Dairy purists, avert your eyes!

This was my first attempt at making a pizza, and I think it turned out pretty well. This one was a chicken pesto pizza. Crust came out nicely, golden brown on the bottom like around the edges in the photo (preheat your pan!). You'll notice that my pie was not perfectly round. It's "rustic", I tell you! (note: I am opting for the "logical" or British model of period and comma placement.) The dough had a fair amount of resilience in retaining its shape though; when I was rolling it out, beyond around 10 inches in diameter, it kept pulling back in to a great extent. I don't know if that's to be expected or not, but I suppose it turned out fine in the end. It wasn't a thin-crusted pizza, though, to be sure.

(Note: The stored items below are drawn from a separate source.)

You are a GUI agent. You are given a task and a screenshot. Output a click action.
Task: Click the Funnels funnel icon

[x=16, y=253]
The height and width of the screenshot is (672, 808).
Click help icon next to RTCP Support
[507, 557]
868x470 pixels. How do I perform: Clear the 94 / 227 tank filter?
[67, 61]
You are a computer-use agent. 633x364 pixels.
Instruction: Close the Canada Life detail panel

As for the "cheese", well, it was vegan "cheese". I dunno, it's alright. It's certainly not real cheese, but I suppose it does okay as a stand in. Apparently some brands are better than others, and the one I used is less favored. This one's texture was somewhat off, flavor was okay, but rather light. Given that vegan cheese has little nutritional value, though, I'm fine with just not bothering with it. Guess I'll just be looking toward cheeseless pizzas in subsequent attempts.

Recipes: Bittman's pizza dough and loosely followed this chicken pesto pizza recipe for handling the toppings. As for the baking, I went for 450 degrees and around 12 minutes, stopping when the crust looked right. I don't have a pizza stone or pizza pan, so I just used parchment paper on a (preheated) baking sheet.


  1. Well done with your beautiful pizza, William! I can't believe this is your first attempt! I think that a "free form" pizza is so much better than a perfectly round, cookie-cutter pizza. All the famous pizza places here in New Haven make free-form pizzas.

    I'm impressed that you were able to make such a nicely-browned crust without a baking stone! Mark of a true cook!

  2. @Jessie @ The Happiness in Health Thanks, Jessie! Haha, oh it must be beginner's luck.